Ma tale dipendenza potrà creare enormi rischi per la sicurezza. Potranno hackerare non più solo il nostro pc ma anche la nostra casa, la nostra auto, la nostra città o il nostro ospedale (e non più semplicemente il sito dell’ospedale) perché tutto sarà dotato di un’intelligenza digitale e della capacità di comunicare. Le task force di informatici saranno i nuovi eserciti. Il potere dei tecnici, già in aumento [9] , in una società simile potrebbe tranquillamente superare quello dei manager con una formazione puramente economica e finanziaria. Già adesso le banche e gli organismi finanziari e assicurativi licenziano personale sostituendolo con automi. Il funzionamento di una banca è sempre più determinato dal suo sistema informativo e la sua tecnologia [10] [11] [12]. La banca non sa più che farsene degli uomini in filiale. Sempre più settori vedono un automatizzazione spinta di molti lavori un tempo gestiti da esseri umani e ora più facilmente gestiti da macchine che intelligentemente accedono ai Big Data. I ruoli più richiesti sono per i progettisti, i programmatori, i monitoranti e i manutentori di tali macchine. Un sistema economico, finanziario e produttivo che rapidamente devolve potere decisionale ed organizzativo agli automi e ad una rete che contiene sempre più informazioni.

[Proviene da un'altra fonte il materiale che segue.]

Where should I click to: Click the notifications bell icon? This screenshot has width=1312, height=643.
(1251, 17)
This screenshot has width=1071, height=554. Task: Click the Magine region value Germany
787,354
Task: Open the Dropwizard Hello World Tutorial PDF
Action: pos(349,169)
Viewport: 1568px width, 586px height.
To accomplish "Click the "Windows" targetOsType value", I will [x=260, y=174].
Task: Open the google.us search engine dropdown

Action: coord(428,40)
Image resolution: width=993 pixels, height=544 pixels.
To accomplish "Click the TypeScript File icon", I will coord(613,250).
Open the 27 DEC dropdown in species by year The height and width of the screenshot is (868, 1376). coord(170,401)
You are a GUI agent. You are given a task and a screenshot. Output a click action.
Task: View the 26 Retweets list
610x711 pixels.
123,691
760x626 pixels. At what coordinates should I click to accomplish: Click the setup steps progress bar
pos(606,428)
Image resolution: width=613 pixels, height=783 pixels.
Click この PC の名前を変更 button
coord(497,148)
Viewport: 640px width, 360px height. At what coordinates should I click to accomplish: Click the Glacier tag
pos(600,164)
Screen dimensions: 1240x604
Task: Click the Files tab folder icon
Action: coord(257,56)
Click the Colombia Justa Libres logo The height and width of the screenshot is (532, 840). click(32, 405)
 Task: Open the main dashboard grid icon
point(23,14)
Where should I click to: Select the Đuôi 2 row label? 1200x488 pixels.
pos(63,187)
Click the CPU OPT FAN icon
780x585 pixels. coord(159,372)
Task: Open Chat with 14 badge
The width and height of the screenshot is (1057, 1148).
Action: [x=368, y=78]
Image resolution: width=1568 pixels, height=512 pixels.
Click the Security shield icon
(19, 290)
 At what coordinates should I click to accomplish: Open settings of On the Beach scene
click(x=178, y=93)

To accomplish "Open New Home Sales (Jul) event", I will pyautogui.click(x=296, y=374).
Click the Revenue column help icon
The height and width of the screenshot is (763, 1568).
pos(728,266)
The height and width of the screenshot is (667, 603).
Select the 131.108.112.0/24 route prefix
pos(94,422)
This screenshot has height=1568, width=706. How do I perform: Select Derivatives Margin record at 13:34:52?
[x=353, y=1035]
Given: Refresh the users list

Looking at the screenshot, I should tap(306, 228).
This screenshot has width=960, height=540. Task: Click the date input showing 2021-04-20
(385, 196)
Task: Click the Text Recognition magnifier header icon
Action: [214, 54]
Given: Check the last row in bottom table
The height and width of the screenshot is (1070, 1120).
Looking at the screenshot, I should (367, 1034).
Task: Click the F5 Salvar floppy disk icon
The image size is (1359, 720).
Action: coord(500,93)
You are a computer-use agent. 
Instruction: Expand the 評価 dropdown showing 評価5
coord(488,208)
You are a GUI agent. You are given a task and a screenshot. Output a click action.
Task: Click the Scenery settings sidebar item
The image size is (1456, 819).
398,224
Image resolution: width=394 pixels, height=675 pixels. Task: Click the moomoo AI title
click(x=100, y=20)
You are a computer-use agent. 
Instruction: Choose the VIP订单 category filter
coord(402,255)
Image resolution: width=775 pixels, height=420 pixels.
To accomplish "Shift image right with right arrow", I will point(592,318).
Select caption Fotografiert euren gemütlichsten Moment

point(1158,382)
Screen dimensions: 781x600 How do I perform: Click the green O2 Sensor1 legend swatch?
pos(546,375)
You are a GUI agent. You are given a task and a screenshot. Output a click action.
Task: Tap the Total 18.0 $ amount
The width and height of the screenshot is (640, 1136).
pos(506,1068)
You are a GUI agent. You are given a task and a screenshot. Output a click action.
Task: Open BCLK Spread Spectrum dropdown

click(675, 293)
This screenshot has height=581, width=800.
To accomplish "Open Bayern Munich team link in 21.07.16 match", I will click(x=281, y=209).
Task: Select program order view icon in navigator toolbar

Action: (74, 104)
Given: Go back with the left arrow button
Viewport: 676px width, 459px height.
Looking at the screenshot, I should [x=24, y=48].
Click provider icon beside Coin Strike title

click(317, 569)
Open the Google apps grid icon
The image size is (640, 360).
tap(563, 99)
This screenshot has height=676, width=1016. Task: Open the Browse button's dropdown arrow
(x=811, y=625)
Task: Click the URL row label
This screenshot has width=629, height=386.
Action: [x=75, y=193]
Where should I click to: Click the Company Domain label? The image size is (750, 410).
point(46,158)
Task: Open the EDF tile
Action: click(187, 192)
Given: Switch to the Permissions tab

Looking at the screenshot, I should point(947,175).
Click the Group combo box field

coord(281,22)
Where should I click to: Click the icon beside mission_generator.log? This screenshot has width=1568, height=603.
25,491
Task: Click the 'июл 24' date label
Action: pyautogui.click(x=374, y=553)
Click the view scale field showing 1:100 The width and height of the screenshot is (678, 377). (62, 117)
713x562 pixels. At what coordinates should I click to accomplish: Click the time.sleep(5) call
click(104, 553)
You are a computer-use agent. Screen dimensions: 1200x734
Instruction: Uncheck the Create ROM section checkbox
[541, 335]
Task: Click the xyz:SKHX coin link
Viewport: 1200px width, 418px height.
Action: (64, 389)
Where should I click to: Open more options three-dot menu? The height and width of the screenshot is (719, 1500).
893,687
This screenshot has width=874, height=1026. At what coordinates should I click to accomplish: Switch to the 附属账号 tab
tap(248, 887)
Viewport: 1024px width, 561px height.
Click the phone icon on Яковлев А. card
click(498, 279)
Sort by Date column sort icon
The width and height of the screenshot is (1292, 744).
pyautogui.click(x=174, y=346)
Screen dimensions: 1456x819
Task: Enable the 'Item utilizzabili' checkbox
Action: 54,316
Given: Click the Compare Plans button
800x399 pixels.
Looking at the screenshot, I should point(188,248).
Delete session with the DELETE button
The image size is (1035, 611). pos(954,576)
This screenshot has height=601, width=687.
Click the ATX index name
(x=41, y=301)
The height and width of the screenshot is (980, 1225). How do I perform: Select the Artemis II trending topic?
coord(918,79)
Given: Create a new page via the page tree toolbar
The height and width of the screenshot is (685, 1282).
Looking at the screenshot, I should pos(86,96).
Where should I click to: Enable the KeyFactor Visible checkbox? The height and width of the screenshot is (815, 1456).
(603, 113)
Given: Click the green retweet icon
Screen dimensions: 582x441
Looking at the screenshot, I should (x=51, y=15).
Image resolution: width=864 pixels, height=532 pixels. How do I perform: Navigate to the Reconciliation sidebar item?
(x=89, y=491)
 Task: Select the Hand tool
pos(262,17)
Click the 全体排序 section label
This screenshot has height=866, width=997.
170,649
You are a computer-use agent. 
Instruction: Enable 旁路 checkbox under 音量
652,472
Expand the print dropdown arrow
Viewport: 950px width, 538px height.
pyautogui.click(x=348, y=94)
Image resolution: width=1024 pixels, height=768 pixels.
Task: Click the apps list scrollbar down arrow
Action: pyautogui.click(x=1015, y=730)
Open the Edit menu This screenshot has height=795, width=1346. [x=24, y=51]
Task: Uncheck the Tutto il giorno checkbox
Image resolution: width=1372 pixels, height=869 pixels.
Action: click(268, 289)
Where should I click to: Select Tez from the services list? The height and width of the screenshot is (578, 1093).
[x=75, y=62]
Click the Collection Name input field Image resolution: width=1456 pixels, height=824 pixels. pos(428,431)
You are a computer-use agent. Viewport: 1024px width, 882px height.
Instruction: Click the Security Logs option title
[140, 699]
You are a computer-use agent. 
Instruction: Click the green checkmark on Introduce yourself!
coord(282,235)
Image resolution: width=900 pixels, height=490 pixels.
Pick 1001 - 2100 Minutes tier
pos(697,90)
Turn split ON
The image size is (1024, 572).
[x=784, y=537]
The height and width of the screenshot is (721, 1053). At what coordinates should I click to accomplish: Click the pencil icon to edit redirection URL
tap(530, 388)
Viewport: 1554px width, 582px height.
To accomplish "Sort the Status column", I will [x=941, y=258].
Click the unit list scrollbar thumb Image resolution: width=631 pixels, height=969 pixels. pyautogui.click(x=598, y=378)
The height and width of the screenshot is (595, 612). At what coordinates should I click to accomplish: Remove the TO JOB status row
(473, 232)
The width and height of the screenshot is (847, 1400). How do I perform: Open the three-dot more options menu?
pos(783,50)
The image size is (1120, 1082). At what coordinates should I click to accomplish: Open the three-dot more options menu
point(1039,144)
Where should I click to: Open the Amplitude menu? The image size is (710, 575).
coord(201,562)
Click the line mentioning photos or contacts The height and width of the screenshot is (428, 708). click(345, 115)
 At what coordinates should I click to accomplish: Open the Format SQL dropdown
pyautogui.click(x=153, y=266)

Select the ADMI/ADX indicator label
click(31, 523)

Questo processo presumibilmente accelererà in tutti i settori economici e potrebbe essere l’innesco di una quarta rivoluzione (post) industriale [13] [14] [15](se intendiamo la prima con carbone e macchina a vapore; la seconda con elettricità, petrolio e auto; la terza con l’avvento dei computer e di internet, che non è ancora finita[16] [17] [18] ) basata su una diffusione dell’intelligenza artificiale all’interno dell’ambiente in cui viviamo. Questo implica che il paesaggio delle città più importanti, l’aspetto di una casa, le modalità di trasporto, di distribuzione dell’energia, della gestione della sanità e del modo di scambiarci informazioni cambierà a ritmi sempre più rapidi. Basandosi tale rivoluzione industriale su infrastrutture che presentano un grande costo iniziale ma che poi si basano su una risorsa immateriale che è l’informazione, dopo un investimento iniziale, il progresso comincerà ad essere inarrestabile perché non più frenato dal problema della scarsità delle risorse. Le leggi di mercato stesse secondo alcuni esperti cambieranno, in un mondo dove l’open source riguarderà qualunque ambito produttivo. Una stampante 3D [19] [20] potrà produrre a casa mia il progetto di un designer americano a cui in cambio farò pubblicità su Instagram e che magari sosterrò con una donazione.
C’è da chiedersi se tale processo interesserà ancora una volta i paesi sviluppati e quelli in via di sviluppo o anche i paesi che soffrono maggiormente e che sono emarginati dal progresso tecnologico. Può una rivoluzione digitale risolvere il problema della povertà?